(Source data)
◇ ◇ ◇

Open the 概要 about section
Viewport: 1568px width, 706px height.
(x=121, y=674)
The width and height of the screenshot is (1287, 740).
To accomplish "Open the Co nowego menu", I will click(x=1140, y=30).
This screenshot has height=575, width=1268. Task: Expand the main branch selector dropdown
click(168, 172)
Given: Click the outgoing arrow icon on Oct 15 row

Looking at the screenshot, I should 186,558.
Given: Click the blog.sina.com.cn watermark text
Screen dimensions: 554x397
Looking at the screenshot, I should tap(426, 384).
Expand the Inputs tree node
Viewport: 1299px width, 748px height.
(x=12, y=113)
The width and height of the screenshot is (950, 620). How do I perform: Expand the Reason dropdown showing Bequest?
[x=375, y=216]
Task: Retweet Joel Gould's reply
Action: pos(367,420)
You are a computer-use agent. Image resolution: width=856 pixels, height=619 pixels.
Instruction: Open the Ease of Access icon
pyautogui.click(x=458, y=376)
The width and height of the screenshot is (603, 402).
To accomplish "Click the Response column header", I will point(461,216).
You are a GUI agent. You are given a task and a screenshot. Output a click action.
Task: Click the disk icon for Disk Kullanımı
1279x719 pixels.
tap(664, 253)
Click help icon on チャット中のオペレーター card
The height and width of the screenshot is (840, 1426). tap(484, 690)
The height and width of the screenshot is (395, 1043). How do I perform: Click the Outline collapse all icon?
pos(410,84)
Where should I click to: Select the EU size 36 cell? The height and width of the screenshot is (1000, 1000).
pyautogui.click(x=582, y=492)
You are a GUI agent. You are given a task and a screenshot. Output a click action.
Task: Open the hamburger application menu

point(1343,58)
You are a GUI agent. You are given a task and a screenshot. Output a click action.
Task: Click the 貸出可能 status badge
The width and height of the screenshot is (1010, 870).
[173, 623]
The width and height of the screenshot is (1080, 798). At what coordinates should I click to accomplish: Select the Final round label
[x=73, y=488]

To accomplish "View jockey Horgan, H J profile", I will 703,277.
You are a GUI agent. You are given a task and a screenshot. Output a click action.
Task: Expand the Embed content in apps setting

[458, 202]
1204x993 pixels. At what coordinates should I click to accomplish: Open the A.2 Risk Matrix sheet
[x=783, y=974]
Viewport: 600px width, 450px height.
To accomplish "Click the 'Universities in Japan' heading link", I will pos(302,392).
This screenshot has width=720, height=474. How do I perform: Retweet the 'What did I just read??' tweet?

◇ ◇ ◇

- WHAT TO DO -
Report every line of the data in which "will" appears.

- EXERCISE RESPONSE -
To accomplish "Open the Co nowego menu", I will click(x=1140, y=30).
To accomplish "Click the Response column header", I will point(461,216).
To accomplish "View jockey Horgan, H J profile", I will 703,277.
To accomplish "Click the 'Universities in Japan' heading link", I will pos(302,392).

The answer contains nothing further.